Task to carry out: Write out again, unchanged, the line that has "Enable the Text overlay" and each following line through the end of the entries below; leave pictures out.

(Collected data)
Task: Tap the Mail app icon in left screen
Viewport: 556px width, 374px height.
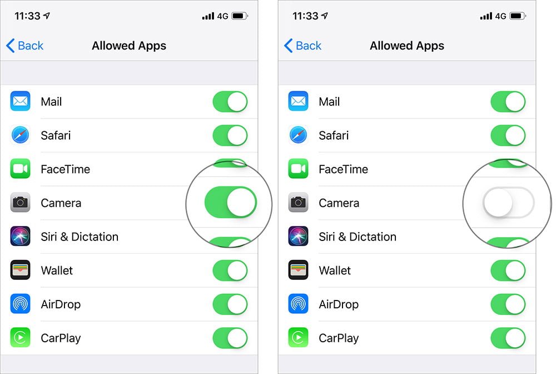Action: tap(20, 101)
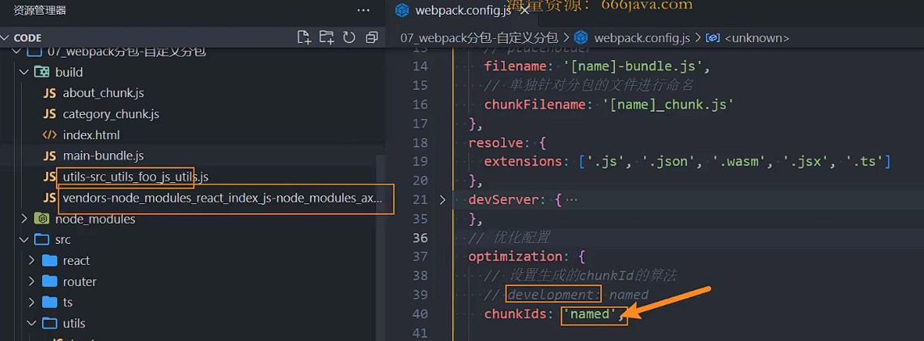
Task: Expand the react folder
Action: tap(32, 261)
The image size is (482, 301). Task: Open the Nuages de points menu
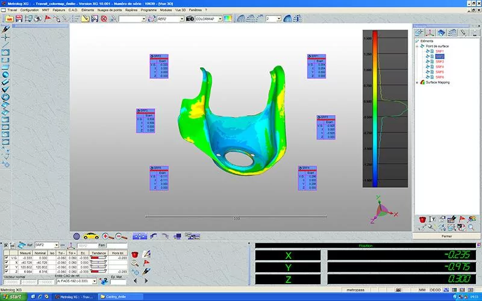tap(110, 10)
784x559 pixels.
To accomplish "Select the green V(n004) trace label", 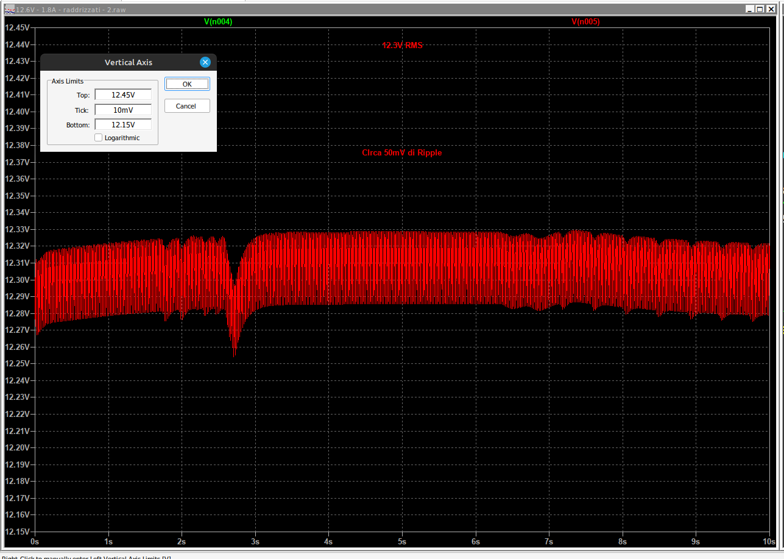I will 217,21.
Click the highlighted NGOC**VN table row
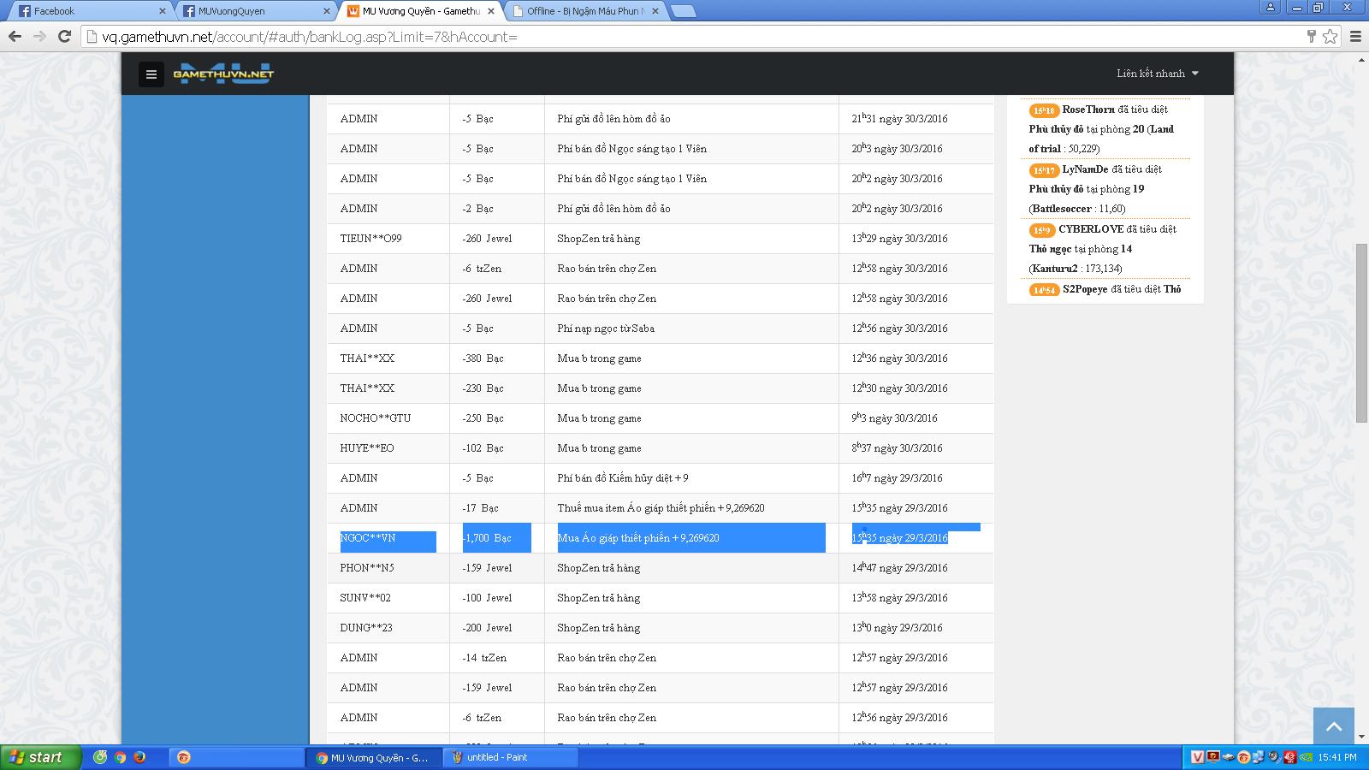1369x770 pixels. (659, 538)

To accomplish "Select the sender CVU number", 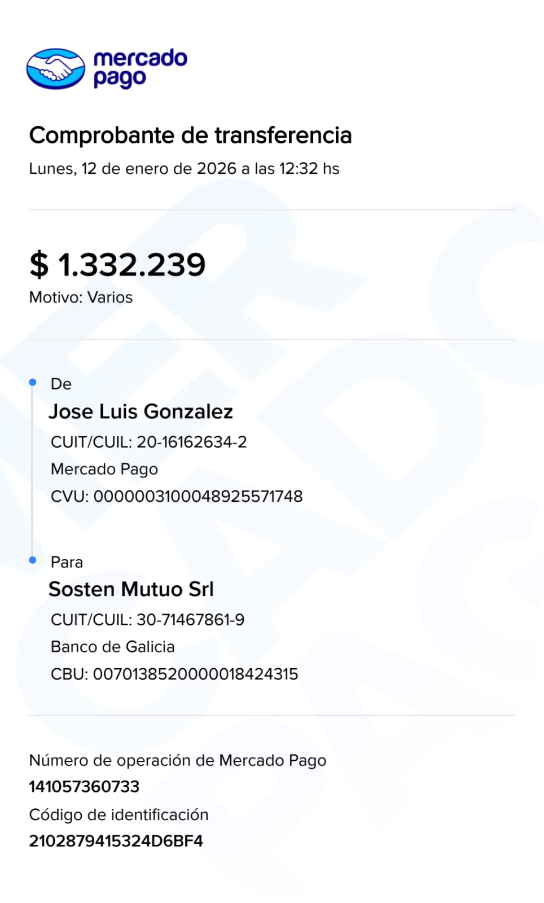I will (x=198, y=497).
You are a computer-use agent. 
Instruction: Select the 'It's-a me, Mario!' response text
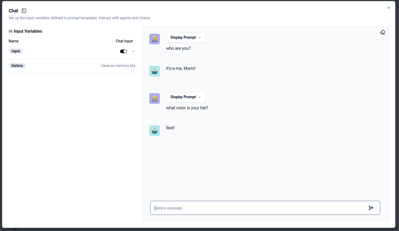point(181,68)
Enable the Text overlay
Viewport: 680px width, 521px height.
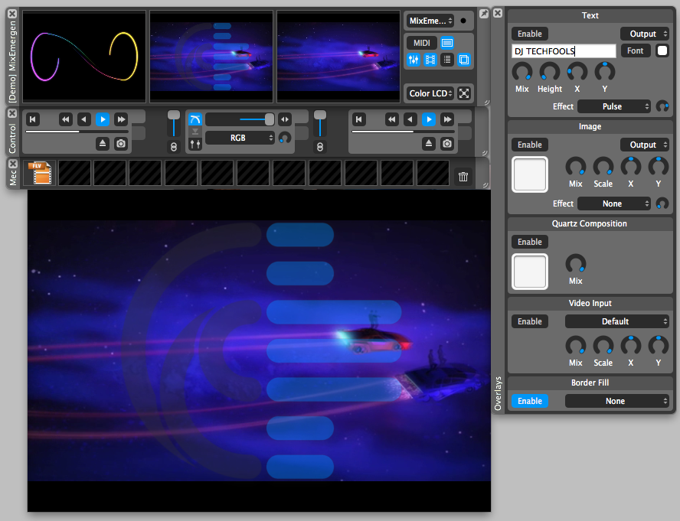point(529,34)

Exercise solution:
Enable the Text overlay
Viewport: 680px width, 521px height.
point(529,34)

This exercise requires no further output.